▶ **DATA FOR ANALYSIS**

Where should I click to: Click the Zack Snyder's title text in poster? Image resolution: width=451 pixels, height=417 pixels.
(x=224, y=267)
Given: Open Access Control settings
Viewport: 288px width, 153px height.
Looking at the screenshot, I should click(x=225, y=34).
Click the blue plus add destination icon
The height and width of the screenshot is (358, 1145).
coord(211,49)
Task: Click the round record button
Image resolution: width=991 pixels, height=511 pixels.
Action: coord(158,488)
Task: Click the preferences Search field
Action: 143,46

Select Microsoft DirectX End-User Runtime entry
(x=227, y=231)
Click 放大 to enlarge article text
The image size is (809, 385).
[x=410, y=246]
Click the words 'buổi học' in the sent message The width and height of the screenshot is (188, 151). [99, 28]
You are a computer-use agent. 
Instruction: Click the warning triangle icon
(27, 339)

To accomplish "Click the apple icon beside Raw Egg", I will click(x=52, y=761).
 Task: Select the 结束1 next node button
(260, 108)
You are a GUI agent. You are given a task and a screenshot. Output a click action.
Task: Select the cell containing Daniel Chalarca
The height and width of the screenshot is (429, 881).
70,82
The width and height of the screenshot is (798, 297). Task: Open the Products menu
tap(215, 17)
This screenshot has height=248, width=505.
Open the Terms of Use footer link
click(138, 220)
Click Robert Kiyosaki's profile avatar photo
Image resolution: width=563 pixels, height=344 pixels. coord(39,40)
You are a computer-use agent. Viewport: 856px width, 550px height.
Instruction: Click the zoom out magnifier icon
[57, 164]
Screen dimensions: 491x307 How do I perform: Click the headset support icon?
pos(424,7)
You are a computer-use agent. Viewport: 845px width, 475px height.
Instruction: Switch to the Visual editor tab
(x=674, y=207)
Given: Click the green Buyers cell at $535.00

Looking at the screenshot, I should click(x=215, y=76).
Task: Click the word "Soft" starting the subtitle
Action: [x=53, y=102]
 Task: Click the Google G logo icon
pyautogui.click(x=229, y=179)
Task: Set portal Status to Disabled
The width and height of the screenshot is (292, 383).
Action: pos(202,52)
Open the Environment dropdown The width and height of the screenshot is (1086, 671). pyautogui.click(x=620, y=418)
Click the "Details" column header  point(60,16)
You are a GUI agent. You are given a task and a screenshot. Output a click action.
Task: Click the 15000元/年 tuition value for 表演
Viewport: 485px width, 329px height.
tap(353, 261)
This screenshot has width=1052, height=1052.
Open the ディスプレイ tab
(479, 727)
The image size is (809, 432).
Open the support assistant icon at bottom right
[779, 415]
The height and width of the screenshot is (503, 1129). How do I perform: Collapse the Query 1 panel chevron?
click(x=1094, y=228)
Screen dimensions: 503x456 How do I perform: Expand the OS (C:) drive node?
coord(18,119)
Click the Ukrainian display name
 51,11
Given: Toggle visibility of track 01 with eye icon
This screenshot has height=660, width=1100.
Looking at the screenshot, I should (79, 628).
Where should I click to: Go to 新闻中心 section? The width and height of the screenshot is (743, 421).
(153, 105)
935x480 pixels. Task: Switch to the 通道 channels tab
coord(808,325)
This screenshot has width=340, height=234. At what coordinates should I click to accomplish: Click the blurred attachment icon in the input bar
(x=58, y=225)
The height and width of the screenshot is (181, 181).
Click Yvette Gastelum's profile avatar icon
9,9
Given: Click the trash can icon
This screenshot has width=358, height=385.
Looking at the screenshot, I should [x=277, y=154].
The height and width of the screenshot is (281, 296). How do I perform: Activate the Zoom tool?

▶ **TASK INSTRUCTIONS**
Write out word for word only the lines from the one with "The height and width of the screenshot is (181, 181)." to the end of the material, both ends included.

▶ **SOLUTION FOR THIS TASK**
The height and width of the screenshot is (181, 181).
Click Yvette Gastelum's profile avatar icon
9,9
Given: Click the trash can icon
This screenshot has width=358, height=385.
Looking at the screenshot, I should [x=277, y=154].
The height and width of the screenshot is (281, 296). How do I perform: Activate the Zoom tool?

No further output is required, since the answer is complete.